We’ll be presenting demonstrations of Thunderstorm throughout CinemaCon on our Booth 2715A.
DCR: In your view, what have been the biggest developments in theatre management technology in the past decade?
JA: One of the biggest developments has been cinemas realizing they need TMS at all. We’ve found that once they understand how much time they can save and how much more automated they can make their processes, they really understand the benefits.
The power of TMS to automate playlists, scheduling and KDMs has dramatically increased, and especially when combined with a circuit-level enterprise TMS, can take care of so much of the repetitive tasks and let cinema managers get back to what they do best – making customer experiences at the movies truly special.
DCR: Is there an opportunity in the market to provide a full suite of software and services including POS, TMS, and NOC Services? If so, what is your company doing in this area?
JA: From our Screenwriter Theatre Management System to our Producer enterprise-level suite for centralised circuit management, we provide exhibitors with a number of software solutions needed to not only run modern digital cinemas efficiently, but also substantially improve the bottom line. Our suite of software solutions offer services to the market that tackle a wide range of issues that exhibitors face, while also enhancing the audience experience.
At AAM, we aim to bring the best in cinema software to customers, and we’ve spent many years developing our Screenwriter TMS, plus associated products that help automate and manage cinema operations.
We also have an in-house NOC that looks after several thousand screens worldwide, and with our Lifeguard NOC Tools software, we’re also bringing that power and experience to exhibitors themselves.
As for POS systems, there are several companies that are doing great things in this space, so rather than compete with their area of expertise we look to work with them to integrate their systems with ours so the customer has the best of both worlds.
DCR: Many exhibitors have told me that they would like to see software that can manage event cinema ticket sales. How does your company address this issue?

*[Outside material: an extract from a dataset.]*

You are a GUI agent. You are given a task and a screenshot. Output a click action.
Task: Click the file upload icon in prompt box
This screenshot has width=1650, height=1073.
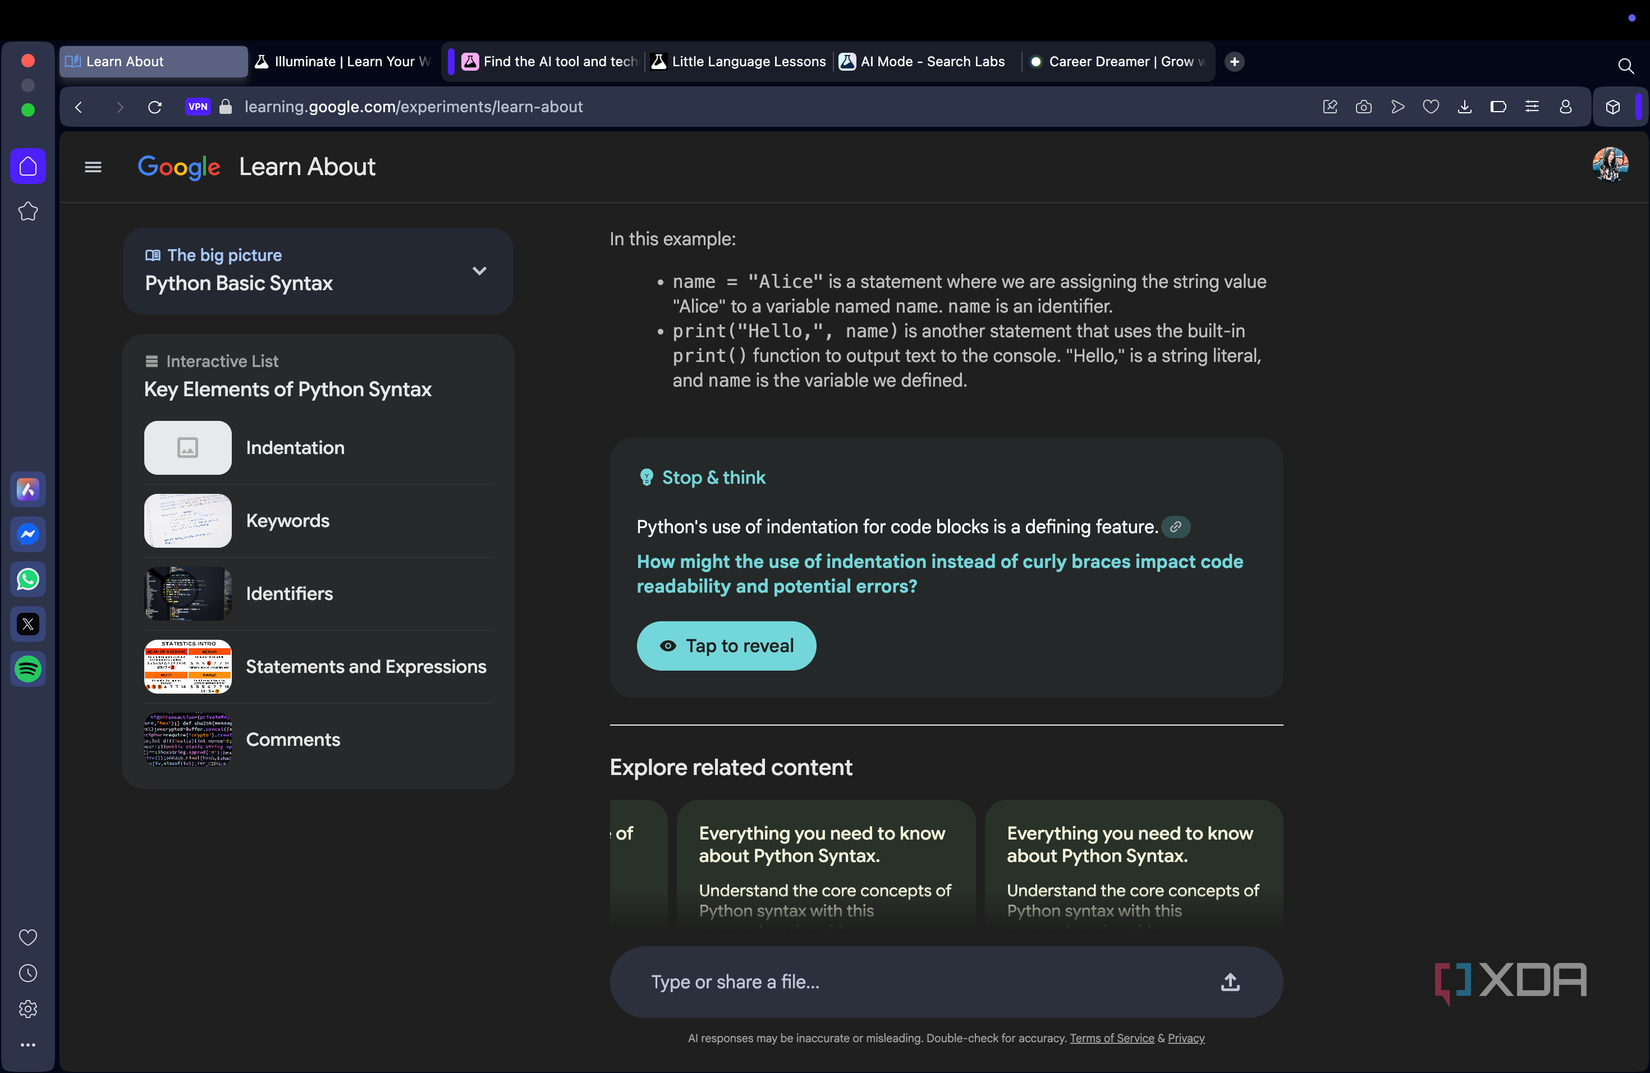tap(1230, 982)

JA: As mentioned previously, it’s not really our area of expertise to develop ourselves, but through integration with our existing software suite and also through our new Thunderstorm marketplace, we are dedicated to bringing the best services to our exhibitor customers, so we’ll happily work with anyone we think has something great to offer cinemas.
DCR: Along those lines, do you believe that cinema on demand in movie theatres is possible and, if so, what role can TMS play?

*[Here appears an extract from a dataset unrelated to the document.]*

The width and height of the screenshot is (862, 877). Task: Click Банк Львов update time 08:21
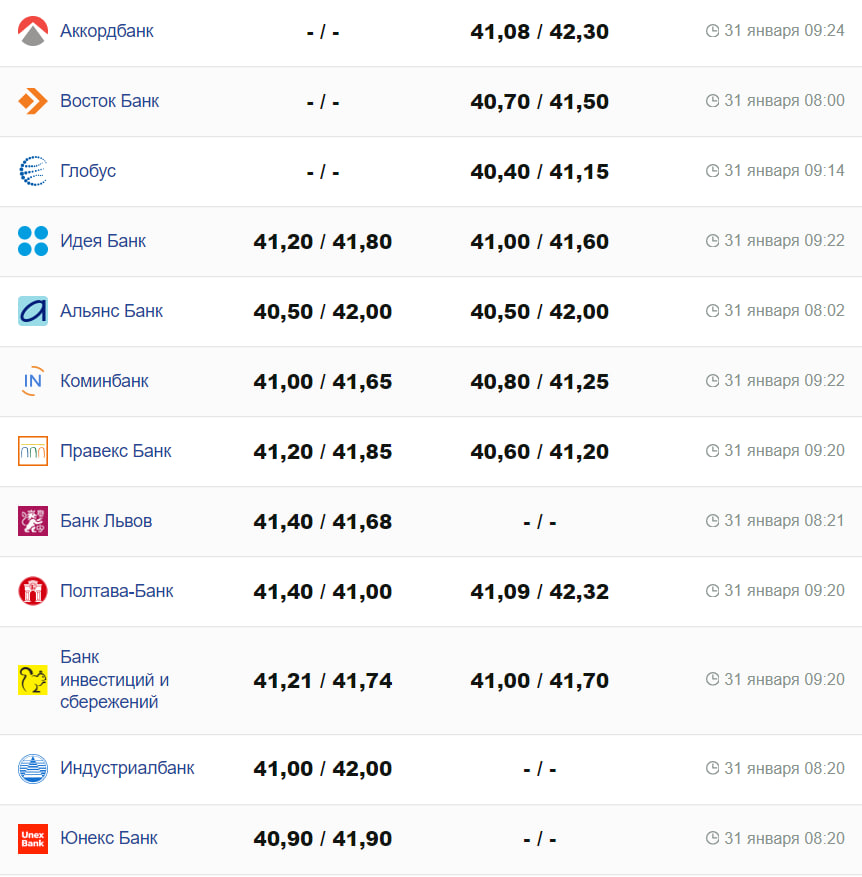[784, 521]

JA: There’s huge potential for exhibitors to bring more of what customers want to their cinemas. Although the technology has shifted to digital, the operational practices haven’t changed that much from the 35mm world. When everyone has the same films to show, how do you differentiate your cinemas? We think it’s in two ways:
By moving to more dynamic programming. Matching the content to who is in your audience not only makes better use of your auditoriums and increases occupancy at times that can be traditionally quieter, but it improves the customer experience by giving people what they want, when they want. This can only be done when you understand your audience – something else we think will see great improvement over the coming months and years – and if you have a way of easily managing your content, such as a TMS of course.
By devoting more time to making your customer experience as special as possible. This is where the TMS and other software comes in, by automating the mundane operational tasks and freeing up your cinema managers to do what they do best, help customers have a great experience. This is the only part of your operation you have complete control over (unlike the films being released) and it’s the part that really makes the difference.